━━ Source data ━━
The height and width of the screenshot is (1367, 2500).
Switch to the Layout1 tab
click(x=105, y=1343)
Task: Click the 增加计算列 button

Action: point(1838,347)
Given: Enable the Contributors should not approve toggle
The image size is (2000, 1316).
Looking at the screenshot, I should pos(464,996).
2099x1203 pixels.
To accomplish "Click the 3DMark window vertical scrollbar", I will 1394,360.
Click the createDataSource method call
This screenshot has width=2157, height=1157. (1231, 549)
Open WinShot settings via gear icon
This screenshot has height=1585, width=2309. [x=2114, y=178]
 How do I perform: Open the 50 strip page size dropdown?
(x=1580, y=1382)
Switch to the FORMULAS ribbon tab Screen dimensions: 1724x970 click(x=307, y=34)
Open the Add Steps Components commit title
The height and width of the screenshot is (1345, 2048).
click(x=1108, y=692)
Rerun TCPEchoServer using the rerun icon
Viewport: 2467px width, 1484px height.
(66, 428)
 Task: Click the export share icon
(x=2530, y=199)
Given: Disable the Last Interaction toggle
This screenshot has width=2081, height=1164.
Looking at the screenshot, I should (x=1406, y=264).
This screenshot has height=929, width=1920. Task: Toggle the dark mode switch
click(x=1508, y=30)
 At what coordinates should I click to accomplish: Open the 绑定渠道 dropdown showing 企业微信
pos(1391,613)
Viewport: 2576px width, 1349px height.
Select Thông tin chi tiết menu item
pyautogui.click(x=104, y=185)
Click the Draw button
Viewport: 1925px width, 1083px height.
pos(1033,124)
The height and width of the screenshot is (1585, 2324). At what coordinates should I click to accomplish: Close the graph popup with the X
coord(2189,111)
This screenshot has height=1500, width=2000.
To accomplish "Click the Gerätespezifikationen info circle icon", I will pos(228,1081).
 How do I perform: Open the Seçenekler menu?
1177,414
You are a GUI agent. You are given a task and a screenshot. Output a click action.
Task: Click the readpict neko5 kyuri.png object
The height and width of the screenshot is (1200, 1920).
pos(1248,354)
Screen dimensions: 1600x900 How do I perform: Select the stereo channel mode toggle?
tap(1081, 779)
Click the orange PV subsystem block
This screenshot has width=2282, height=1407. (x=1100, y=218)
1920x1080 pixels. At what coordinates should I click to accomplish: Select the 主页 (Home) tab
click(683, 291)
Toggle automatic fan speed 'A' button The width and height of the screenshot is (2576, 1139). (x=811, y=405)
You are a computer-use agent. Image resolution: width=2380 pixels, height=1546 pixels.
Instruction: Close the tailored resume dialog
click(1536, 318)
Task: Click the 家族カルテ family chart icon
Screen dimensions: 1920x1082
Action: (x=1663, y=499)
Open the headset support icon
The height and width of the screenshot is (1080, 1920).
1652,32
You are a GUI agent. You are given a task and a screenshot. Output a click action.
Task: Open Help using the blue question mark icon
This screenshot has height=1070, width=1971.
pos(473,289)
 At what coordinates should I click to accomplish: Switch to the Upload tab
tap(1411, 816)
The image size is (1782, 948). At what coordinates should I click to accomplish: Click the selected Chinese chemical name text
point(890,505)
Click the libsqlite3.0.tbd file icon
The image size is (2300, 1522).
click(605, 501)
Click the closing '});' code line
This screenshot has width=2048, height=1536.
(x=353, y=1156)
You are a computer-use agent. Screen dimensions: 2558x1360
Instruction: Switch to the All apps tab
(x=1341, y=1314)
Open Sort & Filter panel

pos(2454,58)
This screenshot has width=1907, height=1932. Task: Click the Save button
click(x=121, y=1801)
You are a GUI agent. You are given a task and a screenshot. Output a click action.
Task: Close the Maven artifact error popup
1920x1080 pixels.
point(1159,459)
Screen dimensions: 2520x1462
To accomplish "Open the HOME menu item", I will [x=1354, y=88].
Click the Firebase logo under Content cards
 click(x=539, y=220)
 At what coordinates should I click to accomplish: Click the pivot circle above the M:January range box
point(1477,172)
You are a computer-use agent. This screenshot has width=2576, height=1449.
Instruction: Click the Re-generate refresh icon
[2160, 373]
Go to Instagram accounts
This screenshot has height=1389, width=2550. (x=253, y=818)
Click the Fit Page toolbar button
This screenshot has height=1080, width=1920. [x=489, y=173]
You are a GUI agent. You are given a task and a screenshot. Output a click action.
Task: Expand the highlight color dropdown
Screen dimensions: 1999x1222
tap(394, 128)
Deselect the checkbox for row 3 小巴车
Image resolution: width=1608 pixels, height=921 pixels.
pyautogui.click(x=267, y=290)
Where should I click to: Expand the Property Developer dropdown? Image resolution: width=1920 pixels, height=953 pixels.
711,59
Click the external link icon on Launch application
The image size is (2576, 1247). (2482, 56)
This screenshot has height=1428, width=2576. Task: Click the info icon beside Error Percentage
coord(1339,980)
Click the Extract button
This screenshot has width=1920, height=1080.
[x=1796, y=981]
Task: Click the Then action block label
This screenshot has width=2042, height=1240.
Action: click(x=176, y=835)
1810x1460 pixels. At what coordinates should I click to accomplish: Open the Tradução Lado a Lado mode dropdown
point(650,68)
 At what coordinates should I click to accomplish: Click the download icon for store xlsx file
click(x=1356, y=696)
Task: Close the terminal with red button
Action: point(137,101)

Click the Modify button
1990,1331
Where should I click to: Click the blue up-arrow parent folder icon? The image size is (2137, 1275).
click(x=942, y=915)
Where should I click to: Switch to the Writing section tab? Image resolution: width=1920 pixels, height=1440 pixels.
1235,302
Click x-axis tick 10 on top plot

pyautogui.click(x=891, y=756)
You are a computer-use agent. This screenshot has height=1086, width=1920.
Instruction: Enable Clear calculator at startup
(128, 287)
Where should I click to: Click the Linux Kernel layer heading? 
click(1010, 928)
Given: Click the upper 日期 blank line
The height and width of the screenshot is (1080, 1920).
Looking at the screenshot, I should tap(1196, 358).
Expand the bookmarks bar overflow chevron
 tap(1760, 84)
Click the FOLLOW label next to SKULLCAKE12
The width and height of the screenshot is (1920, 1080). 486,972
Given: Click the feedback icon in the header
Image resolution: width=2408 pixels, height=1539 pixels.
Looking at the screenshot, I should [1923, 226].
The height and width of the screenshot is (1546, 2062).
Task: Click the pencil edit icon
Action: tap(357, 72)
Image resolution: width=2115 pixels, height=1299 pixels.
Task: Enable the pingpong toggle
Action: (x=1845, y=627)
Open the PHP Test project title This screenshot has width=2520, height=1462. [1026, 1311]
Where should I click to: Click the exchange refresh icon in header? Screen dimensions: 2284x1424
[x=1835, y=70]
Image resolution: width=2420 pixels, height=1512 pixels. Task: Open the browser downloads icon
━━━
What needs to be done:
Count each line of the entries that holds the word "will", then state the total and nothing more.

Exercise result:
3